WHAT YOU SHOULD DO: Return, verbatim, the stretch of the material from the line containing "Where should I click to: Inject" through the line containing "click(x=831, y=312)", both lines included.

# start of RECORDS FOR THIS TASK

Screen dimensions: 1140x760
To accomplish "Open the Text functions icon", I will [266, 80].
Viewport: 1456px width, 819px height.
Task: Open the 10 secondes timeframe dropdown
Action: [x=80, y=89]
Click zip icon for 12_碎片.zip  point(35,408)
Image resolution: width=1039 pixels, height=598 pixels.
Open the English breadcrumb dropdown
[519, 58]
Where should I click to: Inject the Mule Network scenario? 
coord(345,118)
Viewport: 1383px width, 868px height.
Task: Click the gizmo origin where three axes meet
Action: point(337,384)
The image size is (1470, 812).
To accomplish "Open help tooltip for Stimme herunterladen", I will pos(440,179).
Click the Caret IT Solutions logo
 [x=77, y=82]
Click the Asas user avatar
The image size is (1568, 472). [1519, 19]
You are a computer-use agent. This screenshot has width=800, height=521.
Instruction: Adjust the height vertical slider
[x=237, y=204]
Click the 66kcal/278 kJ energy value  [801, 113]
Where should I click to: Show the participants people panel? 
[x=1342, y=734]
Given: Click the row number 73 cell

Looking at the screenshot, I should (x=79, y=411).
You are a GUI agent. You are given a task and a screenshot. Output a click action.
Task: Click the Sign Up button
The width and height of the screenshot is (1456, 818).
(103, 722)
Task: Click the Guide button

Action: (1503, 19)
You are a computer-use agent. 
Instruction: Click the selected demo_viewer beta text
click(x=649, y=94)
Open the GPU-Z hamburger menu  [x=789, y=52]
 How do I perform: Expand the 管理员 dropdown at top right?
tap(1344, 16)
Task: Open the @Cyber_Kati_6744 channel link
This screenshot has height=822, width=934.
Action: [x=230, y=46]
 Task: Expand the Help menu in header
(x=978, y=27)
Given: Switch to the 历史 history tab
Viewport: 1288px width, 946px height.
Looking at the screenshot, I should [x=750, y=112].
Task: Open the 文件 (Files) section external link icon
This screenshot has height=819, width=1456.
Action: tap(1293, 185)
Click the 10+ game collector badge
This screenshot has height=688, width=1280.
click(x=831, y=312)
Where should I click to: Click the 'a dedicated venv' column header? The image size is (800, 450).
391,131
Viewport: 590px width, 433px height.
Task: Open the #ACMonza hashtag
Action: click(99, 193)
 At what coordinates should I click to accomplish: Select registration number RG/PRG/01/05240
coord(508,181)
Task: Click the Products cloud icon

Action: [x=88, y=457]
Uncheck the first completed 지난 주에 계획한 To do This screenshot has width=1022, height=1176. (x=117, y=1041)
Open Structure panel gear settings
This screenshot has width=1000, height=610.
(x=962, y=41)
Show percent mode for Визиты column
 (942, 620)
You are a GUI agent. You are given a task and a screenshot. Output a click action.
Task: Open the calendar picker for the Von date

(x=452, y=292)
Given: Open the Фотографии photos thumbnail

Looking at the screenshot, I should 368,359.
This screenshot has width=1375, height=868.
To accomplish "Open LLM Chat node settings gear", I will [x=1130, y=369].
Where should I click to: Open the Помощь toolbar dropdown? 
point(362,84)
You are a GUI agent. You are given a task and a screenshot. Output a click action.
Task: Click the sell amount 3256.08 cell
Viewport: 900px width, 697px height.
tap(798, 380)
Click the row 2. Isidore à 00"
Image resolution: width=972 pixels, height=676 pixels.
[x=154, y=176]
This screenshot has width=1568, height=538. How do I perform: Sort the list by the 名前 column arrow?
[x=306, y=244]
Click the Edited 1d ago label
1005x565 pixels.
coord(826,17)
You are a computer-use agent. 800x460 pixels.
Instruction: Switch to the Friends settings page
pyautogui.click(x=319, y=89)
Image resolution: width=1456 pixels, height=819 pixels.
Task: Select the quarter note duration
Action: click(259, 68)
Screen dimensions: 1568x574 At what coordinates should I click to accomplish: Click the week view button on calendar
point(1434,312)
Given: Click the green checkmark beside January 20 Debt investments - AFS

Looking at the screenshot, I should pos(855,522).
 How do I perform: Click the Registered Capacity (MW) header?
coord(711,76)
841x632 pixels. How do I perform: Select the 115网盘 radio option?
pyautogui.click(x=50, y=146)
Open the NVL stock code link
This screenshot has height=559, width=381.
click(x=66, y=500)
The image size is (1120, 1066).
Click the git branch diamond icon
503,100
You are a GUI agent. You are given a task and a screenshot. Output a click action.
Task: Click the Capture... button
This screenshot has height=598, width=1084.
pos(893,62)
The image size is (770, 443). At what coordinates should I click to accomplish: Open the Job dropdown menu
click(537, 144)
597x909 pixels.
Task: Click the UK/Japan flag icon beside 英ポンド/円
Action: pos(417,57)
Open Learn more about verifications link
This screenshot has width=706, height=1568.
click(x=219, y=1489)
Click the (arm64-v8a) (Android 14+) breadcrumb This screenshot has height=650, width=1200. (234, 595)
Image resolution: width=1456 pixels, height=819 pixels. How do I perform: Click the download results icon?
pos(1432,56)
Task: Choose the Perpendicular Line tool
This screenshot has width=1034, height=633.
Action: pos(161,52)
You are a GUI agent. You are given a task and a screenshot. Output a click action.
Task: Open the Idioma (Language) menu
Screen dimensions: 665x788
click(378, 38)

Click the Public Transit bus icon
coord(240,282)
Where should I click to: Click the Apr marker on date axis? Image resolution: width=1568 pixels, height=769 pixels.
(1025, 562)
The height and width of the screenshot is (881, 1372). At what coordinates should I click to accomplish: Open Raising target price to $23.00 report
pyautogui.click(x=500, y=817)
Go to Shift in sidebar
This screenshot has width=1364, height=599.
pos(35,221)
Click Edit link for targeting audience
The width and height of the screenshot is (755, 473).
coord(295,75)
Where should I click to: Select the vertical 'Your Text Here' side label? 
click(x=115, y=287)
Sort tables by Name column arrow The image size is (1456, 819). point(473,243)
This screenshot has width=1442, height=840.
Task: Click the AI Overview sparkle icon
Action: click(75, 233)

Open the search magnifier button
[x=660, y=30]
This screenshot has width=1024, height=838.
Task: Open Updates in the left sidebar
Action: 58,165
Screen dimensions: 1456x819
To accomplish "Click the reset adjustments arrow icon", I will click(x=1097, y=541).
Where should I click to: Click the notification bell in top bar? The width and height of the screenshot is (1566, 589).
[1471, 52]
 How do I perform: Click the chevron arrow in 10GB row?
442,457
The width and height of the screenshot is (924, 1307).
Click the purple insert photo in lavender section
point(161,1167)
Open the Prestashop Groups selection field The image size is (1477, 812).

# end of RECORDS FOR THIS TASK

ANSWER TO THIS TASK:
Where should I click to: Inject the Mule Network scenario? 
coord(345,118)
Viewport: 1383px width, 868px height.
Task: Click the gizmo origin where three axes meet
Action: point(337,384)
The image size is (1470, 812).
To accomplish "Open help tooltip for Stimme herunterladen", I will pos(440,179).
Click the Caret IT Solutions logo
 [x=77, y=82]
Click the Asas user avatar
The image size is (1568, 472). [1519, 19]
You are a computer-use agent. This screenshot has width=800, height=521.
Instruction: Adjust the height vertical slider
[x=237, y=204]
Click the 66kcal/278 kJ energy value  [801, 113]
Where should I click to: Show the participants people panel? 
[x=1342, y=734]
Given: Click the row number 73 cell

Looking at the screenshot, I should (x=79, y=411).
You are a GUI agent. You are given a task and a screenshot. Output a click action.
Task: Click the Sign Up button
The width and height of the screenshot is (1456, 818).
(103, 722)
Task: Click the Guide button

Action: (1503, 19)
You are a computer-use agent. 
Instruction: Click the selected demo_viewer beta text
click(x=649, y=94)
Open the GPU-Z hamburger menu  [x=789, y=52]
 How do I perform: Expand the 管理员 dropdown at top right?
tap(1344, 16)
Task: Open the @Cyber_Kati_6744 channel link
This screenshot has height=822, width=934.
Action: [x=230, y=46]
 Task: Expand the Help menu in header
(x=978, y=27)
Given: Switch to the 历史 history tab
Viewport: 1288px width, 946px height.
Looking at the screenshot, I should [x=750, y=112].
Task: Open the 文件 (Files) section external link icon
This screenshot has height=819, width=1456.
Action: tap(1293, 185)
Click the 10+ game collector badge
This screenshot has height=688, width=1280.
click(x=831, y=312)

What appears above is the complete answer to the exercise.